◆ **WHAT IS BEING ASKED**
In the entries below, find the line containing "Task: Open the 50 / Page size dropdown" and the line containing "You are a computer-use agent. Screen dimensions: 1030x381". Copy those two lines and everything between them exactly, and only that.

------------------------------------

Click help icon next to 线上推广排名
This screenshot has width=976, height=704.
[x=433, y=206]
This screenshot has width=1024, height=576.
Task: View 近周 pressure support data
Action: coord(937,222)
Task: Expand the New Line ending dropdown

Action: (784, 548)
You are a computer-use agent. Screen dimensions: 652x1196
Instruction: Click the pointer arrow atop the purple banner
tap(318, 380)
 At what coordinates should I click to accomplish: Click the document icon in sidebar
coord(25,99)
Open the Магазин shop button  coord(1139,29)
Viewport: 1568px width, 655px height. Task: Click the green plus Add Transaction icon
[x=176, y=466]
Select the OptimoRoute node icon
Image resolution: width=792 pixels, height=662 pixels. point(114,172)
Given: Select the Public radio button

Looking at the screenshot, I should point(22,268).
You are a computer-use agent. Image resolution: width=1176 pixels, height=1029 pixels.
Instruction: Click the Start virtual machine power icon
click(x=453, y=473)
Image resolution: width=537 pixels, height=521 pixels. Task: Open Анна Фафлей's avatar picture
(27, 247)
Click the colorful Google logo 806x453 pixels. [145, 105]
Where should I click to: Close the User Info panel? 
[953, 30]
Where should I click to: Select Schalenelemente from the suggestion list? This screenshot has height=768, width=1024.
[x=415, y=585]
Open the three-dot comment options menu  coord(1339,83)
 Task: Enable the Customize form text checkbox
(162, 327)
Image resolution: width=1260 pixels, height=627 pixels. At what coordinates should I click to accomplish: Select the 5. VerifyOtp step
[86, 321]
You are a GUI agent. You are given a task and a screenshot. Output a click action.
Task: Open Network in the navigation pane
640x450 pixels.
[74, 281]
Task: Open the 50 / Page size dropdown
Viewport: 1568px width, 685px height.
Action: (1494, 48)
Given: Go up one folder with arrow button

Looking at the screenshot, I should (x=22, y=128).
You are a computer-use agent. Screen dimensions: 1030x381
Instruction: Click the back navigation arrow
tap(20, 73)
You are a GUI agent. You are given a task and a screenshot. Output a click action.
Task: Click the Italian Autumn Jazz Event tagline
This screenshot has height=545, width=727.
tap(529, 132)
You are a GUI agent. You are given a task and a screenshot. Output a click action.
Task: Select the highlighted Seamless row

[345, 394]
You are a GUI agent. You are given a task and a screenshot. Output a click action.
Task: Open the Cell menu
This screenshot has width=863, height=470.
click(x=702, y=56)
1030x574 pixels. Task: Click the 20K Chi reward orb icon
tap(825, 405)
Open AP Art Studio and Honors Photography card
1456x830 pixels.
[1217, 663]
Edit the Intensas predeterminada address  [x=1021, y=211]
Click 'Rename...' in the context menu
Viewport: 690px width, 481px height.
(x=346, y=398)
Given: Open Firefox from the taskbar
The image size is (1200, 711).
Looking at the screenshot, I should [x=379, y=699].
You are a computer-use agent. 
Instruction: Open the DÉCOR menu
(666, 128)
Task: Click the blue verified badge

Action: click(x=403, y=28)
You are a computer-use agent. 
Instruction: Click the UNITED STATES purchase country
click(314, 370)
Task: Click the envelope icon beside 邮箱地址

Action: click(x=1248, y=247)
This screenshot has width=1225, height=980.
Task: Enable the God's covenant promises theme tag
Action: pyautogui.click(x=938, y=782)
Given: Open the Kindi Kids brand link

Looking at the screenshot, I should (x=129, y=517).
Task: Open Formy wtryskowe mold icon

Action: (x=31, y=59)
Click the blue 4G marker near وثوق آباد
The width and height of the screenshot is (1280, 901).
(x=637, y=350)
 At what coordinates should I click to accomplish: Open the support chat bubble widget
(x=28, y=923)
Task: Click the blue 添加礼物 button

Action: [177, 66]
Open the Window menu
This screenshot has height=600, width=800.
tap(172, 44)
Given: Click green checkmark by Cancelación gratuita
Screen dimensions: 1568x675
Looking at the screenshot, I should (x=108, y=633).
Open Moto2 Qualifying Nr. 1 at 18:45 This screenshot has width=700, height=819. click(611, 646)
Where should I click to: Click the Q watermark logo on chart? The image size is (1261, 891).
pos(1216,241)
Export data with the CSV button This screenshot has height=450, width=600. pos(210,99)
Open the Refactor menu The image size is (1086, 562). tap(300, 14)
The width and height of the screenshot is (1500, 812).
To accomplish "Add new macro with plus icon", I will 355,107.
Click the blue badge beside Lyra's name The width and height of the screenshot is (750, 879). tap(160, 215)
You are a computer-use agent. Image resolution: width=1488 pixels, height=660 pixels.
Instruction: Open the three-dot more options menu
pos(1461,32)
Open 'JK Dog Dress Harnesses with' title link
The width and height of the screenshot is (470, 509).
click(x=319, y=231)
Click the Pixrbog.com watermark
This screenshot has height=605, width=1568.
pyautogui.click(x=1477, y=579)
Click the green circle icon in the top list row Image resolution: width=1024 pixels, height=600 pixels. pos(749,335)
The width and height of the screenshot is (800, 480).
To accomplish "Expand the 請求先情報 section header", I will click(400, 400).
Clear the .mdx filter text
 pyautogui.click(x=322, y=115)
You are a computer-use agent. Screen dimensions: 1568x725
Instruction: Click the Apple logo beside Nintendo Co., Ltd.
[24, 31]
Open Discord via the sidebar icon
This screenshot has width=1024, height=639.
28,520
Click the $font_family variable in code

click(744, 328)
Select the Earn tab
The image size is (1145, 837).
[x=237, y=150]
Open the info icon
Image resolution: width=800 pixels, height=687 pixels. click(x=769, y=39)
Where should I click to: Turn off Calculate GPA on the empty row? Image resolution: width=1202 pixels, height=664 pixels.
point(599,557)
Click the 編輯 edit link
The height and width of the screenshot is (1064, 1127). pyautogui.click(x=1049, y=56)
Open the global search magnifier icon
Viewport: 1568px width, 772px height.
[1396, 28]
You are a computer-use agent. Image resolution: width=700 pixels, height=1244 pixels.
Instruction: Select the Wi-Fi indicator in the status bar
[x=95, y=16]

------------------------------------

◆ **EXERCISE RESPONSE**
Task: Open the 50 / Page size dropdown
Viewport: 1568px width, 685px height.
Action: (1494, 48)
Given: Go up one folder with arrow button

Looking at the screenshot, I should (x=22, y=128).
You are a computer-use agent. Screen dimensions: 1030x381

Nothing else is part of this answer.